Ieri è passato da me uno dei primi ragazzi accolti nell’Istituto, per portarmi la notizia d’essere diventato papà. Era felice e voleva comunicarla a me, tra i primi “perché, diceva, Lei mi ha fatto da padre”.
Ciò mi ha tuffato nel mondo dei ricordi, rievocando episodi che sono sedimentati nella mia memoria e che riemergono di quando in quando, in speciali circostanze, come quella di ieri.
Quel 3 dicembre
Era una giornata fredda e nebbiosa del dicembre del 1886 e avevo da poco celebrato la Santa Messa nell’antica e sontuosa Chiesa di San Cristo, dove abitava poveramente tra i chierici poveri il grande ispiratore e amico, monsignor Pietro Capretti.
Quel giorno era il primo venerdì del mese, oltre che essere la memoria di San Francesco Saverio.
Serviva mamma Filippa Freggia, la quale aveva a disposizione solo quattro scodelle.

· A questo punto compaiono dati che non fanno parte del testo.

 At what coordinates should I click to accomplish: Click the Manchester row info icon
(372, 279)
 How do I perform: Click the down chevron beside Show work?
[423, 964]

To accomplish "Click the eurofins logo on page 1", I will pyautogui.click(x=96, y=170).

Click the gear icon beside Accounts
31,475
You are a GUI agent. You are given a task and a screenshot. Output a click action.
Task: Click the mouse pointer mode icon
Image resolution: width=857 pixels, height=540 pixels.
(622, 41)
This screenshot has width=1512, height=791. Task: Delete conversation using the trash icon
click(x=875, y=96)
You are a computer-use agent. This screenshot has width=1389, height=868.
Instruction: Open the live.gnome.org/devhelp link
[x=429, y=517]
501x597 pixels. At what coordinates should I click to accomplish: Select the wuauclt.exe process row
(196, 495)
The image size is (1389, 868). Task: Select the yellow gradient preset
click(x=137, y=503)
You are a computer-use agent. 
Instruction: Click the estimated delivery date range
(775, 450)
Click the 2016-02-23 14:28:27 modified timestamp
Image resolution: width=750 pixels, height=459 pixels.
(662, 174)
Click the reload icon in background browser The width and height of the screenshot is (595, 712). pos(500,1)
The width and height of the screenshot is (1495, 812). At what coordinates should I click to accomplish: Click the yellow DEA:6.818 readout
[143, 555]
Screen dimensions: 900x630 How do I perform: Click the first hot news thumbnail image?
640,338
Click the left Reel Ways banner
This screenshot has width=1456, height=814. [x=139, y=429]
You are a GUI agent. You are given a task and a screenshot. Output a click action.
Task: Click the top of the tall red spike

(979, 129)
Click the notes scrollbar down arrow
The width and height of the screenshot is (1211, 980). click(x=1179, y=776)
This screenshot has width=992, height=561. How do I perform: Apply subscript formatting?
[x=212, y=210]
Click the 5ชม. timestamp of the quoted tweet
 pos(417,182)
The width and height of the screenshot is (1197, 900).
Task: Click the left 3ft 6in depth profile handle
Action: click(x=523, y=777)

Mentre io me ne stavo in piedi senza nulla in mano, quasi ad osservare se tutto procedeva bene, un ragazzo mi disse: “E Lei, Padre non mangia?”
Da quel giorno anche gli altri ragazzi mi chiamarono con quel nome e poco a poco divenni per tutti Padre. E così verranno chiamati i sacerdoti che condividono con me la vita per e con i giovani.
Il titolo di Padre l’ho sempre considerato una responsabilità lieta e importante, che comportava l’impegno a diventare davvero padre per i miei ragazzi.
Il difficile “Pater noster”
Mi sono accorto quanto sia difficile alcune volte recitare il “Padre nostro”, la bella preghiera del Signore, da parte di alcuni ragazzi, i quali hanno un’esperienza negativa del padre, che magari ritorna a casa la sera ubriaco e butta per aria tutto quello che trova, picchia la madre, impreca e bestemmia, dopo aver sprecato in giro quel poco che aveva guadagnato e che sarebbe servito per mettere qualche cosa sotto i denti ai figli affamati.
Bisognava che io, ai loro occhi, ricostruissi in me l’immagine del papà buono e provvidente, che sa sacrificarsi per i suoi figli, che pensa a loro con amore non solo di parole, ma con i fatti, in modo che potessero rivolgersi a Dio col nome di Padre buono.
Quando mi chiamano “padre”, mi sento investito anche di un’altra responsabilità: quella di non legare questo nome a quello di un Dio gendarme, tiranno, esigente, nemico della gioia, che non esiste se non per complicare la vita dei suoi figli, ma che quando ci chiede qualche cosa è perché vuol farci crescere come figli che collaborano con Lui a costruire la nostra felicità eterna.
Un Padre di molti fratelli
Mi sento Padre anche quando insegno ai miei ragazzi a volersi bene, a rispettarsi, a non coltivare invidie tra di loro, a non covare rancori e a superare i desideri di vendetta. Quando soprattutto li invito ad aiutarsi, non solo nel fare birichinate o nel copiare i compiti, ma nel sostenersi nelle difficoltà e nel bene. Questo mi impegna a trattare tutti con equità, senza dimostrare di avere preferenze o simpatie particolari.
Sono così chiamato a ripresentare la missione di Gesù. che consiste nel farci accettare il fatto che Dio sia Padre, che tutto quello che Dio fa e dice è perché ci considera figli.
Mi sento quindi Padre tutte le volte che preferisco il bene dei miei ragazzi alla mia tranquillità e la loro crescita al mio benessere. Ma quanto è difficile quando la testa è piena di preoccupazioni!
Quel 3 dicembre sono diventato Padre: Signore aiutami ad esserlo realmente giorno dopo giorno!